The differences among us should not be sanitized, or white washed so as to pretend they don’t exist so that we can all get along. Instead we can be up front about such things so that we can learn to listen and respect our differences, and even grow from that. But most importantly, we can show the world that it’s the gospel, no less, which unites and defines us as a people. The gospel, God’s vision for the world in and through Jesus, will by and by impact how we think in regard to the politics of this world, though it won’t resolve all our differences. But in that process, when we may be in sharp disagreement along the way, perhaps never resolved, at the same time we can show the world how those at odds in such things can still not only get along, but be united in love in and through Jesus and the gospel.
What the world doesn’t need is the way I sometimes can be (privately at home, not online, or much if any in public), flying off the handle with intemperate remarks, which while I may believe them generally speaking, likely are not helpful in how I should both think and live. There may come a time when we have to say some really hard things. People who have a better historical perspective are the ones to be listened to; I don’t think I’m among their number. I can’t help but think of Bonhoeffer and his warnings long before they came true.
That said, I don’t believe we do well for America, and far more importantly, well in terms of the gospel and the mission of the church to get caught up in the political firestorm that is now assaulting our nation. People should see a difference in us no matter what happens in that. Our lives in and through Jesus are to be defined in terms of Jesus’s Sermon on the Mount, not in terms of the United States Constiution, even while we can have a healthy respect for that document, and for a democratic republic, or liberal democracy. People need to see that our lives are not defined by the latter, even while we seek to live with all due respect, in compliance to the laws of the land.

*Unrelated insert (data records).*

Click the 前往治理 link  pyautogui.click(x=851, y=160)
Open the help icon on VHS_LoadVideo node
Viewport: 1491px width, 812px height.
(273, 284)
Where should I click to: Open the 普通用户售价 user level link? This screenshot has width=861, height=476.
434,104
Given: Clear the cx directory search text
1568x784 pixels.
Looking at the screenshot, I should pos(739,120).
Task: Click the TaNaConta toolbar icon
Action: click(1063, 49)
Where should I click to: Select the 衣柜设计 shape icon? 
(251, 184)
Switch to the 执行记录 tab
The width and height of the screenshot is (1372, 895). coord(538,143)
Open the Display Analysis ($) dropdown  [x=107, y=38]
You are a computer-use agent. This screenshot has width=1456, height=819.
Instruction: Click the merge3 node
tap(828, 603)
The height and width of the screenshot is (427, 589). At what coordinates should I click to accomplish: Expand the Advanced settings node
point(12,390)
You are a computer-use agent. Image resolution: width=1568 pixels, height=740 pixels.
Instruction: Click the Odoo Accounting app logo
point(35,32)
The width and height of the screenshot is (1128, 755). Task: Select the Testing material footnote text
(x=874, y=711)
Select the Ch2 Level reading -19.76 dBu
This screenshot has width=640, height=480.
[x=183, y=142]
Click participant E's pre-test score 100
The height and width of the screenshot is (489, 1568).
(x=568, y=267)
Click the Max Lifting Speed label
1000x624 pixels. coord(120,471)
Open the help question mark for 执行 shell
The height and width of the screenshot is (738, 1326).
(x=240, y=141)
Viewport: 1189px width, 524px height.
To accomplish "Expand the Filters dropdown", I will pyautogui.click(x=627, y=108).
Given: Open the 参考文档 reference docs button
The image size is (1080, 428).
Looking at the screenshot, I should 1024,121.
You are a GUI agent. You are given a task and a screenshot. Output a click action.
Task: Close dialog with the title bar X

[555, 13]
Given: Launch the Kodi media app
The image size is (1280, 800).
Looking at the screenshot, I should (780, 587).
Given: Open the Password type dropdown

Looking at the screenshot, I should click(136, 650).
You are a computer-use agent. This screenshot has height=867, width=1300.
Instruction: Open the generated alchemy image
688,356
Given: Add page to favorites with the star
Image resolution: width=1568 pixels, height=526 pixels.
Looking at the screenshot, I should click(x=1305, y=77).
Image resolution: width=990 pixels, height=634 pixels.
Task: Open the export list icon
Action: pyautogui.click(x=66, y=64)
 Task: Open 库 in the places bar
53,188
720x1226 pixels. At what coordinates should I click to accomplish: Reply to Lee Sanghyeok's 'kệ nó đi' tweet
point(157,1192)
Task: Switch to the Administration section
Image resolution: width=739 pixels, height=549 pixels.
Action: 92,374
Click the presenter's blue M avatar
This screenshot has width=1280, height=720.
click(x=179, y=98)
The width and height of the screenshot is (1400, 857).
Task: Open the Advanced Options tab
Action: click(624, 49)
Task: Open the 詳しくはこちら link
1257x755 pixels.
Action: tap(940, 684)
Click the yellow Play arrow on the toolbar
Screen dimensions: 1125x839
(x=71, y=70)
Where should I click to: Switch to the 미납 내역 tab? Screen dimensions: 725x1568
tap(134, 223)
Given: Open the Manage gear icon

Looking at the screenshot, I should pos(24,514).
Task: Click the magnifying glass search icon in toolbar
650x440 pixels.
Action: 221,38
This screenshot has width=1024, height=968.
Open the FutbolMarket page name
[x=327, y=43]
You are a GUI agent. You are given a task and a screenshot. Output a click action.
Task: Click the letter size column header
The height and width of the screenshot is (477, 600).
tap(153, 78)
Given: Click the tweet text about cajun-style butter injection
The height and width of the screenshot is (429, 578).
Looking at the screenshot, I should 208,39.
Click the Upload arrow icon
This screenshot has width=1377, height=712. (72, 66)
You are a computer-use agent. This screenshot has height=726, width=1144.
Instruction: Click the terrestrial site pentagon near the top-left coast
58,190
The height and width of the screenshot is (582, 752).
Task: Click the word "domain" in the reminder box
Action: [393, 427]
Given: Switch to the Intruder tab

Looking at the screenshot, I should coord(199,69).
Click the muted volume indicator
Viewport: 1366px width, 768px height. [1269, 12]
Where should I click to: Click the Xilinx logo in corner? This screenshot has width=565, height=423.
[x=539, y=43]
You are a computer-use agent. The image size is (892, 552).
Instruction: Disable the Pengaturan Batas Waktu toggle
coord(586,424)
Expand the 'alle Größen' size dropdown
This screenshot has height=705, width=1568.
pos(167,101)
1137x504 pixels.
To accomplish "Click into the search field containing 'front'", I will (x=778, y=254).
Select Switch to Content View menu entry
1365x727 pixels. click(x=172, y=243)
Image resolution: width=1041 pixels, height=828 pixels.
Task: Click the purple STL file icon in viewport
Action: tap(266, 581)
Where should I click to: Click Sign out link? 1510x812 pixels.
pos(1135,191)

The challenge for us is to stay informed about what is happening, so we can pray. And above all, stay true to the one who has called us to show the better way. The way of righteousness and justice in the love of God’s kingdom come in Jesus. We have to hold on to that, and in comparison, let the rest go. People ought to say when they look at us that we really do believe Jesus is Lord and Caesar is not. That our confidence is not in the United States of America, even while we seek to conduct our lives here for its good, and God’s blessing on it, the same certainly holding true for Christians in other nations, just as Israel was to do the same for their captive nations when they were in exile.
We can help America through this storm only insofar as we stay true to our calling, and refuse to get caught up in the war of words and the division which is threatening this nation. As we go on in the society that in and through Jesus will flourish, with the hope of seeing good coming out of whatever happens. And with the confidence that God is sovereign over the nations, and Jesus is Lord.